═════ EXERCISE MATERIAL
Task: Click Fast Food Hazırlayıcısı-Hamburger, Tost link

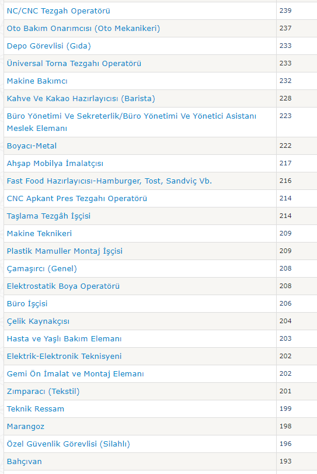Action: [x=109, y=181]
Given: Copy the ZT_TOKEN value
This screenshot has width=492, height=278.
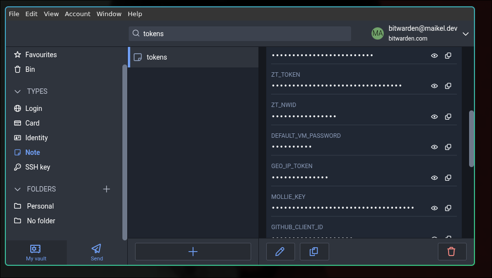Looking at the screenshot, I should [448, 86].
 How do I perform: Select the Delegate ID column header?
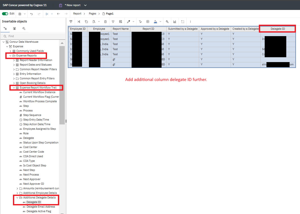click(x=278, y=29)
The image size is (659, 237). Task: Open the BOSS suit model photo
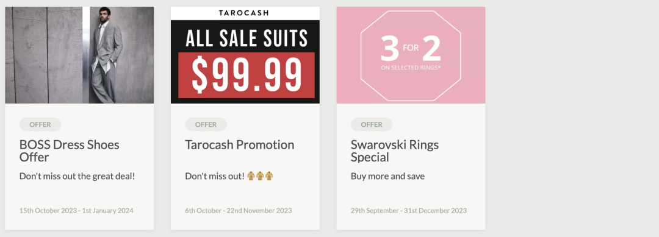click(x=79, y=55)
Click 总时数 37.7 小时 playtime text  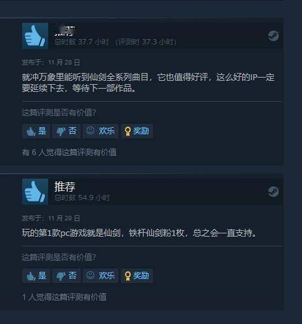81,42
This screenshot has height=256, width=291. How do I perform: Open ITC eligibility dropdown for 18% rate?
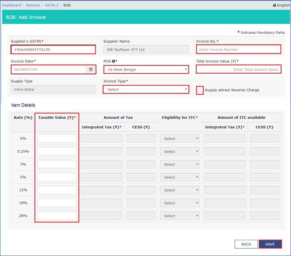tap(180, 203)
══════════
═════ EXERCISE MATERIAL
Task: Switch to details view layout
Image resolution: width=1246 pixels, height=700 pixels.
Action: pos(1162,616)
══════════
═════ EXERCISE MATERIAL
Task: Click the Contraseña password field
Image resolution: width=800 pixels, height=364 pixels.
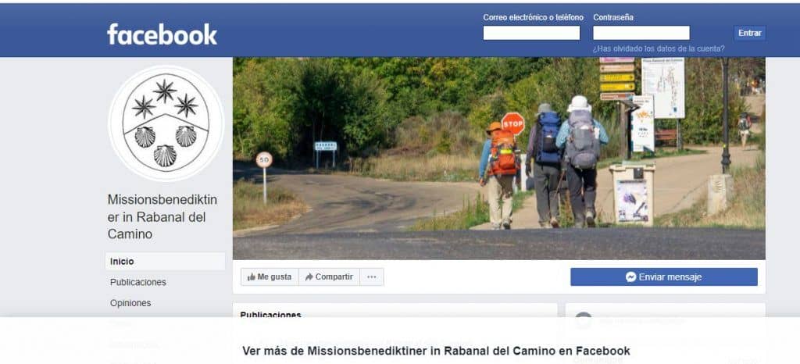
══════════
▶ **WHAT TO WORK ON**: In the entries above, the lines from the one bearing "Task: Click the Contraseña password field" up to and including the one bearing "Image resolution: width=800" should be transcribed exactly; no other line is wanted.

▶ **TASK OUTPUT**:
Task: Click the Contraseña password field
Image resolution: width=800 pixels, height=364 pixels.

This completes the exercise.